▶ RECORD SET:
═══
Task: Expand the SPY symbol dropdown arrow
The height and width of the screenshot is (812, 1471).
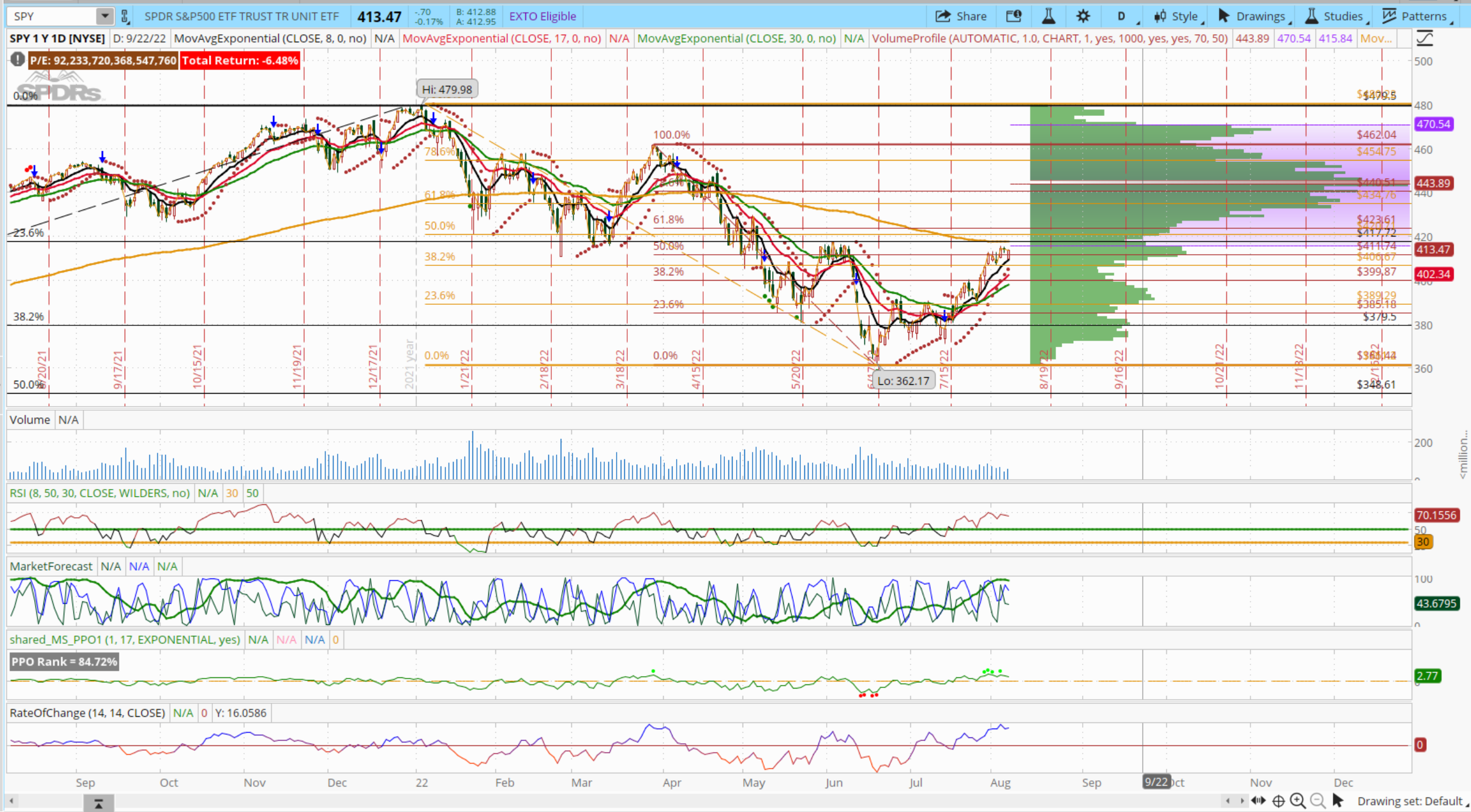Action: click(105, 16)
═══
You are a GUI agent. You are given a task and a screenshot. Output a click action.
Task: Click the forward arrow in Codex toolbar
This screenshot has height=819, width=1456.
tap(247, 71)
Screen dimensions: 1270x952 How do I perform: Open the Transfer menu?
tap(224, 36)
═══
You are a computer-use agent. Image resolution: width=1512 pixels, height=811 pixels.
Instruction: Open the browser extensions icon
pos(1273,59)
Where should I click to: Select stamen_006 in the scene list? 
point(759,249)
═══
▶ WHAT YOU HAVE TO DO: "agent" is the word to look for; copy every line of the data that has it.

▶ EXERCISE RESULT:
You are a GUI agent. You are given a task and a screenshot. Output a click action.
You are a computer-use agent. Image resolution: width=1512 pixels, height=811 pixels.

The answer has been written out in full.